## Document extract
========

2) Extend term limits from 8 to 12 years; and,

3) Public financing of General Assembly and Congressional races, because "we have to take the money out of this process."
Bennett shot back that 75% of the public opposes public financing of political campaigns, but Redfern replied that 75% opposed term limits. It takes "courage and political capital" to implement unpopular but needed reforms, he added.

On the topic of reforming how public education is financed, Redfern said he believes that Ohio deserves a public debate on the matter. As the legislature becomes closer, it is "easier to agree on 95% of issues," he said. It will be very difficult to fix school funding in 4 years (i.e., Strickland's first term), because "people don't want to pay more taxes." However, the state needs to put more money into education. What Ohio needs first, however, is "to have the discussion on how much we need to put in," a discussion that has not yet occurred. In response, Bennett made the odd point that previous Democratic tax increases have been sustained by Republicans during their control of state government, and said that the parties are going to have to work together to address the school funding problem.

Asked if negative campaigning has gone too far and how it could be curtailed, Bennett said that Republican ads were 80% negative and Democratic ads were 70% negative, and that the proportions probably would have been equal if you took Ted Strickland out (i.e, he was so far ahead he didn't need to run them). He pointed out that mailings are just as much of a problem as TV ads. (He also explained that political parties generally handle mailers on behalf of individual candidates because they get to use bulk mailing rates.) Bennett identified robo-calls as something that particularly needs to be controlled, but pointed out that they are mostly generated by independent groups. In general, Bennett expects negative ads to continue "because consultants say they work." He advocated a bipartisan panel to look into the issue of controlling negative ads.

========

## Material provided
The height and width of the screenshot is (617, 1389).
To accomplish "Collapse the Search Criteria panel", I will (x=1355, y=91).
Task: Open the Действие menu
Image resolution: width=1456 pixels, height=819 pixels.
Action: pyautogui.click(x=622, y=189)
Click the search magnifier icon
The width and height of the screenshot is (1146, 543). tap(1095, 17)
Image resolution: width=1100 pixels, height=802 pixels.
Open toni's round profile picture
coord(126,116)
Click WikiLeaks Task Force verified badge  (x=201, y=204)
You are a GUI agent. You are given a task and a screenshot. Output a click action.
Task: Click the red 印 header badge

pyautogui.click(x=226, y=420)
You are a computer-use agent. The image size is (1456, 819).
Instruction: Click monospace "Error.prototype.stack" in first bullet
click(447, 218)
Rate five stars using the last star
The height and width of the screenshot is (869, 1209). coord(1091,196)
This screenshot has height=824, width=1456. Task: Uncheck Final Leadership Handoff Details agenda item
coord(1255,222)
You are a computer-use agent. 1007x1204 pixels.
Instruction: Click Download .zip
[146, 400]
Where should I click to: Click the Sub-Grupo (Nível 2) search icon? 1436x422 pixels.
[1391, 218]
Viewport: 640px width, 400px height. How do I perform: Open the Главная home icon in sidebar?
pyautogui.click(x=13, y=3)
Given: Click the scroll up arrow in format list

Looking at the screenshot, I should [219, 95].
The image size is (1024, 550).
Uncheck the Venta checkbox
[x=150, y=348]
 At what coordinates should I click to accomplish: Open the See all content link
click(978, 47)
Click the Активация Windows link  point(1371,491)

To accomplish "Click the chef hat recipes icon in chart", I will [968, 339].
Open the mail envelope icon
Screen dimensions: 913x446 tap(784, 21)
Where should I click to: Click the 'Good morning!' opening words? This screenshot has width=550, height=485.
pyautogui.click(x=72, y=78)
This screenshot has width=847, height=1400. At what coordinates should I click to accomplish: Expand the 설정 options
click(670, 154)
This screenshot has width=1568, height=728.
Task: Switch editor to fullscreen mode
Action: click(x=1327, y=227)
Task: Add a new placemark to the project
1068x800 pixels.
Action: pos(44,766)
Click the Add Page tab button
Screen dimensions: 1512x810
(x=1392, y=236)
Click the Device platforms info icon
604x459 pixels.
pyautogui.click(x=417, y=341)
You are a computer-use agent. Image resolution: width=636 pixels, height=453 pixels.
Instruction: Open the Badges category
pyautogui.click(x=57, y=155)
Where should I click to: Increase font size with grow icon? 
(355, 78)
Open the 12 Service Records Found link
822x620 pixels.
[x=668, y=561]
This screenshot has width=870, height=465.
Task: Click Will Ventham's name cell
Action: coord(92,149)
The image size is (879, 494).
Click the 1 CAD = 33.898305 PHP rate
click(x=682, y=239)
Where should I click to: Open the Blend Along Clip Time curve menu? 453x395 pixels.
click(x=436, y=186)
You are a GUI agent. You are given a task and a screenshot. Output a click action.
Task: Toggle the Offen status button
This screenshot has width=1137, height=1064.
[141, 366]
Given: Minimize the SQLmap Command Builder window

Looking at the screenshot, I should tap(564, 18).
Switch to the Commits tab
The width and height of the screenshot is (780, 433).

========

## Challenge 1
Answer these questions using the Ohio debate summary:
(a) What change to term limits is proposed?
(b) According to Bennett, what share of Republican ads were negative?
(c) Who does Bennett say mostly generates robo-calls?
## Challenge 2
Using the Ohio debate summary, explain why political parties generally handle mailers on behalf of individual candidates.

## Correct answer 1
(a) Extending them from 8 to 12 years.
(b) 80%.
(c) Independent groups.

## Correct answer 2
Political parties generally handle mailers for individual candidates because they get to use bulk mailing rates.